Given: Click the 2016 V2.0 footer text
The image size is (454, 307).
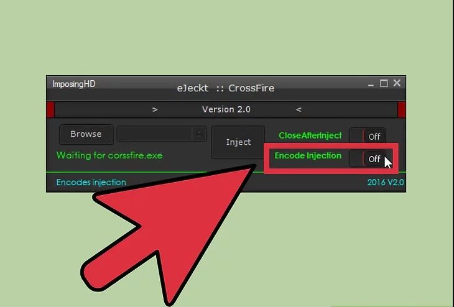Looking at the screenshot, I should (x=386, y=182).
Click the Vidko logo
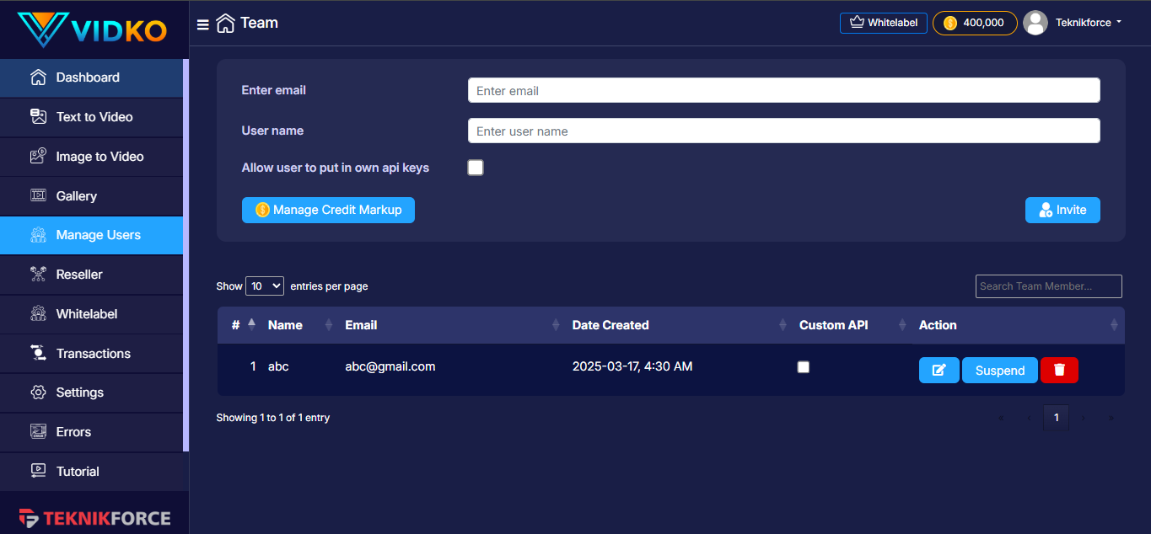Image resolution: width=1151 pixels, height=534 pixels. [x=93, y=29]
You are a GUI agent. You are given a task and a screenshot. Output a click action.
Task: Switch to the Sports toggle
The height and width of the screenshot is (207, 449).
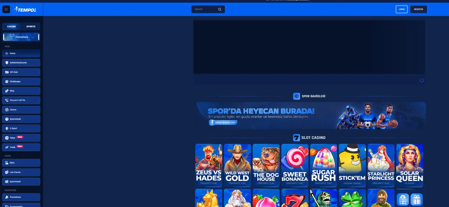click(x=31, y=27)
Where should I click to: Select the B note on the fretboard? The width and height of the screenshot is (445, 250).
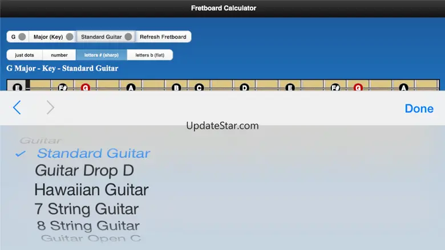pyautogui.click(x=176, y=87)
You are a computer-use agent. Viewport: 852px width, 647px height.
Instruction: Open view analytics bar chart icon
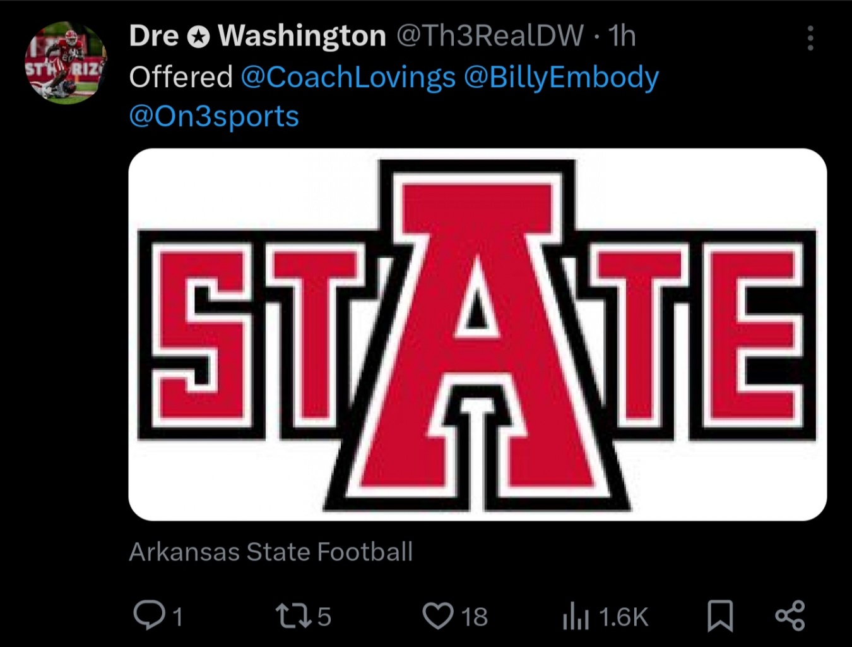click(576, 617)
○ ○ ○
> PROBLEM STATEMENT
In your copy, repeat each record exactly and include no pictures.

> ANSWER FOR THIS EXERCISE
Given: Click the 2016 V2.0 footer text
The image size is (454, 307).
Looking at the screenshot, I should (x=386, y=182).
Click the Vidko logo
Image resolution: width=1151 pixels, height=534 pixels. [x=93, y=29]
You are a GUI agent. You are given a task and a screenshot. Output a click action.
Task: Switch to the Sports toggle
The height and width of the screenshot is (207, 449).
click(x=31, y=27)
Where should I click to: Select the B note on the fretboard? The width and height of the screenshot is (445, 250).
pyautogui.click(x=176, y=87)
You are a computer-use agent. Viewport: 852px width, 647px height.
Instruction: Open view analytics bar chart icon
click(576, 617)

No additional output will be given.